■ Exercise requirements ■
Pull out every line below that contains the word "this".

═════ Source material

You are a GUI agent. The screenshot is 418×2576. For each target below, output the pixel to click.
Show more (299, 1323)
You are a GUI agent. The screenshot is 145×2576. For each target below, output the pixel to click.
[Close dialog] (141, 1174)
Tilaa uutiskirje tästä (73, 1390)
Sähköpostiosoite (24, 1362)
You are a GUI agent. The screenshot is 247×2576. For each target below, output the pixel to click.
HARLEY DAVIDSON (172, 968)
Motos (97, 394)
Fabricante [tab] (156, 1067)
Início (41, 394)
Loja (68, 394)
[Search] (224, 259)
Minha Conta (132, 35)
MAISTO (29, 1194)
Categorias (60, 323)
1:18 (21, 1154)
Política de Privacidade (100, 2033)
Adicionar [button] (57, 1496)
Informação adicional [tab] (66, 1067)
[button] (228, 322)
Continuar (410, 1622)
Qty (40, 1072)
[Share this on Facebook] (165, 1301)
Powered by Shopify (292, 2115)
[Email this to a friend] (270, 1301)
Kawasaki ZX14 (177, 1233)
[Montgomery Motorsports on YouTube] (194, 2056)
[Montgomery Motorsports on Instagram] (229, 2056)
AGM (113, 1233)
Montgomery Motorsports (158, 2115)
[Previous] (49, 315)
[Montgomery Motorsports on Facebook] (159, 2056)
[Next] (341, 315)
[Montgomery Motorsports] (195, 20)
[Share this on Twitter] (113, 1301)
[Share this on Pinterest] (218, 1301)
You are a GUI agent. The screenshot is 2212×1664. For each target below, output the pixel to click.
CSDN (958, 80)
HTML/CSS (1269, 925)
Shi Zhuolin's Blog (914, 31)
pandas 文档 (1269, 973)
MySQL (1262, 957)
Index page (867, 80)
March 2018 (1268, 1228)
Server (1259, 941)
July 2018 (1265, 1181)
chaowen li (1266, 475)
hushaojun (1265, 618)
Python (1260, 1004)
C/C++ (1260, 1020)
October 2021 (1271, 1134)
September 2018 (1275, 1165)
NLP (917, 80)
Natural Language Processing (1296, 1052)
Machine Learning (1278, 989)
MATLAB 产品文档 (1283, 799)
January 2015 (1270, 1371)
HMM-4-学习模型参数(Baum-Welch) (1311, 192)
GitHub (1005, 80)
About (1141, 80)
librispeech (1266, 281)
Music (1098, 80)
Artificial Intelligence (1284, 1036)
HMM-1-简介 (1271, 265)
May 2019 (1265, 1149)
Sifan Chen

══════════

■ Output ■
[Share this on Facebook] (165, 1301)
[Email this to a friend] (270, 1301)
[Share this on Twitter] (113, 1301)
[Share this on Pinterest] (218, 1301)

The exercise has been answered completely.